Extracted data
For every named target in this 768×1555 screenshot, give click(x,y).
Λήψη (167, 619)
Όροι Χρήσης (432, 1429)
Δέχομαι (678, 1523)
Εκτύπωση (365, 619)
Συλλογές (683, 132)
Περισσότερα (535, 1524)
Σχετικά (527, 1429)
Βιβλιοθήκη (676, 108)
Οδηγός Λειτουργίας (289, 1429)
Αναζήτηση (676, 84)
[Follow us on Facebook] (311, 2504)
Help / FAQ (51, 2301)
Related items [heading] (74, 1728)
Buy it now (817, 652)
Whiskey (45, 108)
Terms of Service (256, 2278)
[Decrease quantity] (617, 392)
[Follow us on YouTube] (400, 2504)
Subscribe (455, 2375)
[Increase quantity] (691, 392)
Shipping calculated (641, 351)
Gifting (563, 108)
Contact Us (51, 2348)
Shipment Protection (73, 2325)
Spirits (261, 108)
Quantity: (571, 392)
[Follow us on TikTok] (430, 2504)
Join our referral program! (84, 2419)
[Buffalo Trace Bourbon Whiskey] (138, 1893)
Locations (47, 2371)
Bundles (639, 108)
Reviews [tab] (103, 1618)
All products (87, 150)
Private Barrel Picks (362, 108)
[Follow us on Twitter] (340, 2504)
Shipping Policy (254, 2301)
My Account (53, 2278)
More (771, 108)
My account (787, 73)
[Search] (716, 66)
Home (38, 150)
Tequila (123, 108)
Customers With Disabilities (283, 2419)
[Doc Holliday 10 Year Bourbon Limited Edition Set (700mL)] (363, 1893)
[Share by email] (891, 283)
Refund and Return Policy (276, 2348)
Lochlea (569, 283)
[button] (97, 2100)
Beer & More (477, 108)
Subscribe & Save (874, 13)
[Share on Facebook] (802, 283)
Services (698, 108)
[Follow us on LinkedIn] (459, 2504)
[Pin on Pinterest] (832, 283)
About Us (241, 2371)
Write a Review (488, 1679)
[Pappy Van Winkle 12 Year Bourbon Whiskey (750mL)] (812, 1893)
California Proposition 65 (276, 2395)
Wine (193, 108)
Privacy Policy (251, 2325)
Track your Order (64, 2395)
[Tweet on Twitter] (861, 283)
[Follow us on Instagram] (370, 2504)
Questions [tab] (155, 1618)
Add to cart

Task
From the line that has "[Decrease quantity] (617, 392)" through the line that has "[Pin on Pinterest] (832, 283)", copy every line exactly as it appears above, and leave out all others.

Written solution
[Decrease quantity] (617, 392)
[Follow us on YouTube] (400, 2504)
Subscribe (455, 2375)
[Increase quantity] (691, 392)
Shipping calculated (641, 351)
Gifting (563, 108)
Contact Us (51, 2348)
Shipment Protection (73, 2325)
Spirits (261, 108)
Quantity: (571, 392)
[Follow us on TikTok] (430, 2504)
Join our referral program! (84, 2419)
[Buffalo Trace Bourbon Whiskey] (138, 1893)
Locations (47, 2371)
Bundles (639, 108)
Reviews [tab] (103, 1618)
All products (87, 150)
Private Barrel Picks (362, 108)
[Follow us on Twitter] (340, 2504)
Shipping Policy (254, 2301)
My Account (53, 2278)
More (771, 108)
My account (787, 73)
[Search] (716, 66)
Home (38, 150)
Tequila (123, 108)
Customers With Disabilities (283, 2419)
[Doc Holliday 10 Year Bourbon Limited Edition Set (700mL)] (363, 1893)
[Share by email] (891, 283)
Refund and Return Policy (276, 2348)
Lochlea (569, 283)
[button] (97, 2100)
Beer & More (477, 108)
Subscribe & Save (874, 13)
[Share on Facebook] (802, 283)
Services (698, 108)
[Follow us on LinkedIn] (459, 2504)
[Pin on Pinterest] (832, 283)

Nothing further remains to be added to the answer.